As time went by, we switched from serving very young children and started concentrating on high school students who showed musical talent. They played for the likes of Bill Clinton, Bono (who jumped from his seat and gave them a standing ovation), Oprah Winfrey, Isaac Hayes, Bootsy Collins, the Memphis Grizzlies and their fans (during games on the court at halftime), and a host of others. They began playing every year at the Juke Joint Festival in Clarksdale, Mississippi, and they opened for B.B. King in Indianola. They opened the festivities at the famed Porretta Soul Festival in Rufus Thomas Park in Porretta Terme, Italy. They played the Rock and Roll Fall of Fame in Cleveland and the Kennedy Center on July 4, 2007.

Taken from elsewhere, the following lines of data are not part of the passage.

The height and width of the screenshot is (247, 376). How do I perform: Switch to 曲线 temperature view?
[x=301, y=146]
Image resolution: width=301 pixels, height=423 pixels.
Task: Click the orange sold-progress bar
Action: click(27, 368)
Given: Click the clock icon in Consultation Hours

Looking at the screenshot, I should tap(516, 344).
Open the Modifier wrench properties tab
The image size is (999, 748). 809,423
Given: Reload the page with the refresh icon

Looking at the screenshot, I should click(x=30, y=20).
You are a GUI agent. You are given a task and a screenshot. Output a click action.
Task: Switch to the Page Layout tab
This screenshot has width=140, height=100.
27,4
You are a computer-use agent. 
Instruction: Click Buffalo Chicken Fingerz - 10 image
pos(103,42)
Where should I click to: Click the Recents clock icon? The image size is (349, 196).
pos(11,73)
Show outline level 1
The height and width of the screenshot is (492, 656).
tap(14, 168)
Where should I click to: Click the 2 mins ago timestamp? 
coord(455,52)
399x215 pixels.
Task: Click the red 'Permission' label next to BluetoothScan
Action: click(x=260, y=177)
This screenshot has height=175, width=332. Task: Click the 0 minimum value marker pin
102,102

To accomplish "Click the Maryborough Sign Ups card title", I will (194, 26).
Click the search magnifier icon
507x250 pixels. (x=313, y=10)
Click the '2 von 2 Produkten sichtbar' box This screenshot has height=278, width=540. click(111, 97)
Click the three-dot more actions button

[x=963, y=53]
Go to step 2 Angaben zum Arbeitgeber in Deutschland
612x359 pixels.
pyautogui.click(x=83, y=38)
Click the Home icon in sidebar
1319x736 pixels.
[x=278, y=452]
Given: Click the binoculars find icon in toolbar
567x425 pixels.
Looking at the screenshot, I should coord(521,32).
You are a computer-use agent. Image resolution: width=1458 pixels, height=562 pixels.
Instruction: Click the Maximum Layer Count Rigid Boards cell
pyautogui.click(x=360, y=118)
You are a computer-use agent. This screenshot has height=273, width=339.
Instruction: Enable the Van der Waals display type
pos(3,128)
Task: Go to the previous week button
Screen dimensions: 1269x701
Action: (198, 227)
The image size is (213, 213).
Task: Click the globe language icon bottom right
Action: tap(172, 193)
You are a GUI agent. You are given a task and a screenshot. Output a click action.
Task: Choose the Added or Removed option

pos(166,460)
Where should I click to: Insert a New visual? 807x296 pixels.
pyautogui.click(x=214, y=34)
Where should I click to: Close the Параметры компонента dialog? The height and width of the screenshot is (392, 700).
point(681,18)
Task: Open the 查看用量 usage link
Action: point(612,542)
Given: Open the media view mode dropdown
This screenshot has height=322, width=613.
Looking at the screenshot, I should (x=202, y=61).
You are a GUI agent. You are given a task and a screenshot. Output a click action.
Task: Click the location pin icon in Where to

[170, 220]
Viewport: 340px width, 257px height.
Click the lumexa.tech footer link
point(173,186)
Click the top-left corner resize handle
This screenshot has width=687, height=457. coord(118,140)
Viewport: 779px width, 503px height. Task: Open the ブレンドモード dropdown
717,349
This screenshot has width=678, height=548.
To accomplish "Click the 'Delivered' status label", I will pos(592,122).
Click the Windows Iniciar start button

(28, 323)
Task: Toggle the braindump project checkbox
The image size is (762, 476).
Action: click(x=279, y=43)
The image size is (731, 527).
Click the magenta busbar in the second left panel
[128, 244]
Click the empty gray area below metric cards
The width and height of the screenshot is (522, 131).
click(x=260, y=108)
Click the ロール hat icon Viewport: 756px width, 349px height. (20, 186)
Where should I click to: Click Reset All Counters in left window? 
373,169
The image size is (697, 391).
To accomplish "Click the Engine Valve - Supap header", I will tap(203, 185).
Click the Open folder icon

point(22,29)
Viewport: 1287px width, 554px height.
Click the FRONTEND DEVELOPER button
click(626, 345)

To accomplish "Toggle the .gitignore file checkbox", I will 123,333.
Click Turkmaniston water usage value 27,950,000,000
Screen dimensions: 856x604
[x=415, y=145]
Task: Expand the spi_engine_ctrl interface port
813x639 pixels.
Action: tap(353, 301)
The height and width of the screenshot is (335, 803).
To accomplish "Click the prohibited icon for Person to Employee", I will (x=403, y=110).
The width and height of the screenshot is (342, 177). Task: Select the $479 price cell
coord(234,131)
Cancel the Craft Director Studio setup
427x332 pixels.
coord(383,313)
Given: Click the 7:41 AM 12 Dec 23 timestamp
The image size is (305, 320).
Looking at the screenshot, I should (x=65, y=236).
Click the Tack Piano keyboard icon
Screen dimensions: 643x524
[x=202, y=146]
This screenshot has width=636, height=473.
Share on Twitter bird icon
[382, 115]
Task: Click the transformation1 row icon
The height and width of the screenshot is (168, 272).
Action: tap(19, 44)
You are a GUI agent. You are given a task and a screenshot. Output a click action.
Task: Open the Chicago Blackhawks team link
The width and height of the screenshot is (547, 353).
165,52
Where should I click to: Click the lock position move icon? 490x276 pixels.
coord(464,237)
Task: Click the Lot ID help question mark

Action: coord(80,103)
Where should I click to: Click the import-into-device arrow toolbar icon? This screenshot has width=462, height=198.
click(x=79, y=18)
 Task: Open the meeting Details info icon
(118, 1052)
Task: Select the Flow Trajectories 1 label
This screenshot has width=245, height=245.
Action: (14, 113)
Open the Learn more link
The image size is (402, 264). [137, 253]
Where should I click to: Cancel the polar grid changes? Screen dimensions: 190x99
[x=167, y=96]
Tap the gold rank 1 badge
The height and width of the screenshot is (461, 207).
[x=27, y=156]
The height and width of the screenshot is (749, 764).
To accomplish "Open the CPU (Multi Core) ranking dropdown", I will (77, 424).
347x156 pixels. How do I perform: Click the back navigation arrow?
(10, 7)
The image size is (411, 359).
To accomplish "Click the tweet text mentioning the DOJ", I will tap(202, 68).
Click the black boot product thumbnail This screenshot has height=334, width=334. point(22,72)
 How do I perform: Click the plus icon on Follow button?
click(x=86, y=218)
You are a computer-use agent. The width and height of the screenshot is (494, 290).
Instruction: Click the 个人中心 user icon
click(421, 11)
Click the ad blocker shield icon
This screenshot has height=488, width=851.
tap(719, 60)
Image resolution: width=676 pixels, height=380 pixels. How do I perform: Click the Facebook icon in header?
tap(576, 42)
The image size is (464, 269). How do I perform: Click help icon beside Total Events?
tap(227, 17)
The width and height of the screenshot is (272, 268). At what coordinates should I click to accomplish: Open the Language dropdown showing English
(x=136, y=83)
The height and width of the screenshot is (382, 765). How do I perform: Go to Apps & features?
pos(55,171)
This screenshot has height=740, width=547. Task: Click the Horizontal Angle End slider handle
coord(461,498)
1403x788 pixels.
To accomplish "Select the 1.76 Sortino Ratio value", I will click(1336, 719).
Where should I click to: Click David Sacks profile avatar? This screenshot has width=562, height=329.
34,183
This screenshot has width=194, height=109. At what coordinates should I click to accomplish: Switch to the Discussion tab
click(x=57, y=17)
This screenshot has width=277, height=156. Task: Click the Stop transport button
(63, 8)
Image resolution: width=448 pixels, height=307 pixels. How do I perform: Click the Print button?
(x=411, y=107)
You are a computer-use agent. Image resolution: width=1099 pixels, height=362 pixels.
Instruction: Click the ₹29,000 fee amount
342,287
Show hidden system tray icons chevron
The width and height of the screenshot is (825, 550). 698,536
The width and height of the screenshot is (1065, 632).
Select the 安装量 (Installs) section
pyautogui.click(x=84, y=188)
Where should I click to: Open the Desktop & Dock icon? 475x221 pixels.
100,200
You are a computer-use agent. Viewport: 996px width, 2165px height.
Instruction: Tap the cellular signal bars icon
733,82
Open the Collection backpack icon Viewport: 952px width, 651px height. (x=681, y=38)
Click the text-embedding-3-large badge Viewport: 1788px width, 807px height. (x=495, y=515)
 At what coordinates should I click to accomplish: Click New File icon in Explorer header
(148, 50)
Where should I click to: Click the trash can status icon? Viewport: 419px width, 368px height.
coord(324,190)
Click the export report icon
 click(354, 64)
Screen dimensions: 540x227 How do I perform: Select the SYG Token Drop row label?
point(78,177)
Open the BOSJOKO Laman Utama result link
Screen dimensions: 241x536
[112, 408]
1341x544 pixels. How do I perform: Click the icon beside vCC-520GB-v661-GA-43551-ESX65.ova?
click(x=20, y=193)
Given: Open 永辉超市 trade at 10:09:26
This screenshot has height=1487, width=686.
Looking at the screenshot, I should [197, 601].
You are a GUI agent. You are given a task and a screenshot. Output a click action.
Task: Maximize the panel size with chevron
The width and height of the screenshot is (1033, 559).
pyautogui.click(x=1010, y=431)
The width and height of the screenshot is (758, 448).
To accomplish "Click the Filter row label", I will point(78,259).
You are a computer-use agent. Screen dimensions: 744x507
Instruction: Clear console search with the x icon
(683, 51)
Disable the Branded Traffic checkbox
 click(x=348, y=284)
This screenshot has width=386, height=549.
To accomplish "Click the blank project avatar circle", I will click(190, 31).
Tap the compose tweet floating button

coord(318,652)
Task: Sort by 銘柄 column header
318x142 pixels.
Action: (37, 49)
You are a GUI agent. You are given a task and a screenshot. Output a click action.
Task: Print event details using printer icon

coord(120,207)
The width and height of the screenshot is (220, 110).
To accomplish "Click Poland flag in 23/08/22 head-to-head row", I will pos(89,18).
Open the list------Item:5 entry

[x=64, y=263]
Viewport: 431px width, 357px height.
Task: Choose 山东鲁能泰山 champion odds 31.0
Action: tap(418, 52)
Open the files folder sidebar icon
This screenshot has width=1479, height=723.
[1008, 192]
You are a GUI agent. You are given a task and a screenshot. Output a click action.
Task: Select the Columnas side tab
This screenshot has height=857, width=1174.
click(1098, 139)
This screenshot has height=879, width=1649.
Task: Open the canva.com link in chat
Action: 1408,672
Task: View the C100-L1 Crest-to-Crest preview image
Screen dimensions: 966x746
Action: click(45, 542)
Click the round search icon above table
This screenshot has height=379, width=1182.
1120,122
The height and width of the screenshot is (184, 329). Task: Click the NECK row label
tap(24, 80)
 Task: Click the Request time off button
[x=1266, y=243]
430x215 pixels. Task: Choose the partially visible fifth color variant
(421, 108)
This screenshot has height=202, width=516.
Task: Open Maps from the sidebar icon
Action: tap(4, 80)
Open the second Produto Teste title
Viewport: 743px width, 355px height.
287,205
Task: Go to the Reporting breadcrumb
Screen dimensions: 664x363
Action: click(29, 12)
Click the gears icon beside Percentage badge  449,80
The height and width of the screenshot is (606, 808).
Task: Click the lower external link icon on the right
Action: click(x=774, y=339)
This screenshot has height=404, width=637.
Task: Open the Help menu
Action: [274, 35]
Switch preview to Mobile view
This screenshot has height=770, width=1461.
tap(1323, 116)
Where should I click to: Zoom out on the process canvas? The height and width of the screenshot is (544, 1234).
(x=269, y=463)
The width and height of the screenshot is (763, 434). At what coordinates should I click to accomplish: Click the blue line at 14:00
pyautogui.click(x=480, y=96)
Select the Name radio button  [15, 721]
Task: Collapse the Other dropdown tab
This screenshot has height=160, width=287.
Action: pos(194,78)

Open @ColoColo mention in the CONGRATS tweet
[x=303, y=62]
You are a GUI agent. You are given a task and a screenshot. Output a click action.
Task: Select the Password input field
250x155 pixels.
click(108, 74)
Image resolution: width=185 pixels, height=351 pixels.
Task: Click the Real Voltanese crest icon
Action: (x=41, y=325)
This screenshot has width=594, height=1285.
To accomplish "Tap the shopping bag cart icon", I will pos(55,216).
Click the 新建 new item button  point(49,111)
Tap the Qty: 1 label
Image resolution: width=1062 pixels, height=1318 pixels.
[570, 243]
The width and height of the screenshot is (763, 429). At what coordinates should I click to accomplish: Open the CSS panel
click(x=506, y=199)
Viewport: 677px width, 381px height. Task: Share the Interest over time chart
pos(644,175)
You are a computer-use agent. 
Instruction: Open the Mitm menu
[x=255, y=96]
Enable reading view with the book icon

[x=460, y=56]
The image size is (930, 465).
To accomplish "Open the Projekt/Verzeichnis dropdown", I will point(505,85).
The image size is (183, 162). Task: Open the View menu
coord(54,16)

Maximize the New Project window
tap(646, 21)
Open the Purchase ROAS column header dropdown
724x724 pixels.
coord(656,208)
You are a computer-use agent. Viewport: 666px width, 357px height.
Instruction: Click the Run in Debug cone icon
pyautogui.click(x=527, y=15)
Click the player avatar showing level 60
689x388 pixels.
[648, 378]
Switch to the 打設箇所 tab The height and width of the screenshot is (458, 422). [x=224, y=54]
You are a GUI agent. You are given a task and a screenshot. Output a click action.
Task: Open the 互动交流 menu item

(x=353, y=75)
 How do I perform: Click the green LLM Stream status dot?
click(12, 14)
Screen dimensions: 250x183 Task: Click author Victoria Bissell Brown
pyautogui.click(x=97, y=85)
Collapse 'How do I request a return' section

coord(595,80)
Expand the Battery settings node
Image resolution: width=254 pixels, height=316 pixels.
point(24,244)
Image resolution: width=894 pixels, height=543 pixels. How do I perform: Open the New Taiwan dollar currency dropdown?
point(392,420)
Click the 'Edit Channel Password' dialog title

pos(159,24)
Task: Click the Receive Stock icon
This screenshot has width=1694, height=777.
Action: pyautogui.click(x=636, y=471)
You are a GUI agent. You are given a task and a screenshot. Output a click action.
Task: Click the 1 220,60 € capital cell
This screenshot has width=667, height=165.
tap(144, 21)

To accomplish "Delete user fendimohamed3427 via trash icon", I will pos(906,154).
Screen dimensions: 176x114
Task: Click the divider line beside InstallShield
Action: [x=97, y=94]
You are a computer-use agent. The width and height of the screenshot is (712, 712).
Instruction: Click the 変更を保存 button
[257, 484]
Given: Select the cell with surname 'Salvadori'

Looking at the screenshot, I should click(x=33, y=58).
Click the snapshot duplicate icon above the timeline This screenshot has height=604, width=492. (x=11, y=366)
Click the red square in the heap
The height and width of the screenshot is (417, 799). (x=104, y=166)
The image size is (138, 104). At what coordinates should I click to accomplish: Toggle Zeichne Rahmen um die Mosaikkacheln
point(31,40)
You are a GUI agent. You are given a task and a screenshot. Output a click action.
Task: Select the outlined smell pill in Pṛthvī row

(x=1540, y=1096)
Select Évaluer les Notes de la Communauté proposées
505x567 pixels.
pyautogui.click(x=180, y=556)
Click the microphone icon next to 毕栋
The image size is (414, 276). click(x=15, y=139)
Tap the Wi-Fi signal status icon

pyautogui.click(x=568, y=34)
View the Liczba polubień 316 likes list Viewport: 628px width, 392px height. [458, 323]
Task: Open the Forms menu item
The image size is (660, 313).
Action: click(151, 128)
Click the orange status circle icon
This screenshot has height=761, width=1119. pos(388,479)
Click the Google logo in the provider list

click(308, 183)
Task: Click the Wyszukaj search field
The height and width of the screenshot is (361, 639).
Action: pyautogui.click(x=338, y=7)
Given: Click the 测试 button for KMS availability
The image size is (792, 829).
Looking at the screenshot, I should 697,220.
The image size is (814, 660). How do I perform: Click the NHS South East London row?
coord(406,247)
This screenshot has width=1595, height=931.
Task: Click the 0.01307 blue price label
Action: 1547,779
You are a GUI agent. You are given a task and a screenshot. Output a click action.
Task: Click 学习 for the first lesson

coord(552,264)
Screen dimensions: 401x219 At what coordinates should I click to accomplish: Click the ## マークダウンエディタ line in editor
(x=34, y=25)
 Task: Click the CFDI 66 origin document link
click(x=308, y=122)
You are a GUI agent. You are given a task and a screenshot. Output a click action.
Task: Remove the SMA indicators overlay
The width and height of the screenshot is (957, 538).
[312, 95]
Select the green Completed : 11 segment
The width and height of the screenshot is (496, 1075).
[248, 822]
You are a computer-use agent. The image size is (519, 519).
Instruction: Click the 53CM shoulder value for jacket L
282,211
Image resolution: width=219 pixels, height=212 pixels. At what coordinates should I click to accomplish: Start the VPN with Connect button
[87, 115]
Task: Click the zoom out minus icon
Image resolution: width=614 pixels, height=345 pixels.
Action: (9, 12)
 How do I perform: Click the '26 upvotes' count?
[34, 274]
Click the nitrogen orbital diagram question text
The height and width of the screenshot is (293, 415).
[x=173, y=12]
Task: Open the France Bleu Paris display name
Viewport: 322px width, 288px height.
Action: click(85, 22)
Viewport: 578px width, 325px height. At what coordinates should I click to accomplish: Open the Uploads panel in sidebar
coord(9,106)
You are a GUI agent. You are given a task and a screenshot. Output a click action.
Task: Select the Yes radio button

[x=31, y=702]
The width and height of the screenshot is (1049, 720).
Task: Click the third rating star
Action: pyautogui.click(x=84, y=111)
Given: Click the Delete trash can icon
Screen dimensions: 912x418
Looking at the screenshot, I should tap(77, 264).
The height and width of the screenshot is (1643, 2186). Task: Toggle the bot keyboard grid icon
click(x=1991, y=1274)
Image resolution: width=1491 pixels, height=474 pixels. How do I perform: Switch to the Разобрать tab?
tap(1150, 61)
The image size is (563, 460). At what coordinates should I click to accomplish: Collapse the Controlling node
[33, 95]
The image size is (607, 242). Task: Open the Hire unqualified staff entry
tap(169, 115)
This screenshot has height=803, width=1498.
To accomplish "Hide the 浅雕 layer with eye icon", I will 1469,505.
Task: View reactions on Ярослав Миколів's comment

They traveled to Australia in 2008, playing a huge outdoor concert in Melbourne, a command performance for the United States ambassador in the capital of Canberra (where they also had tea at the embassy), and at the U.S. consulate general's private July 4th gala, where the crowd demanded an encore. And they played at several Australian Royal Children's Hospitals along the way, and those were some of their favorite gigs, because they felt a sense of giving back. They also performed there on national television to an audience of millions. This all sounds pretty glamorous, but this entailed getting up and at it at 5:30 every morning and working pretty much all day, while also learning a lot about that country's culture. They worked very hard.

In 2009 and 2010, every single one of our Stax Music Academy high school seniors was accepted to a college or university, some on full scholarships and some with special grants. Some got accepted to prestigious colleges but had to settle for something more within their families' budget. This summer five of them will attend the Berklee College of Music Summer Music Program on full scholarships. They are all working as hard as they can to raise money to have pocket money while they are there. One academy graduate, who I have watched grow up for 10 years, is touring with the current incarnation of Con Funk Shun and just returned from a gig in the Cayman Islands. That's a long way from his home in 38106 Memphis, one of the most economically depressed zips in the country.

Don't think for a minute that these young people haven't had obstacles along the way. Sometimes, their circumstances have been incredibly frustrating to them and to us. We can't solve every problem. But, if I do say so myself, we have made a historic amount of progress.

Next time someone asks how you can live in a city like Memphis, tell them about the Stax Music Academy. I can only imagine what the next 10 years have in store. I'm sure I'll be doing plenty more hiding, so no one will see me crying.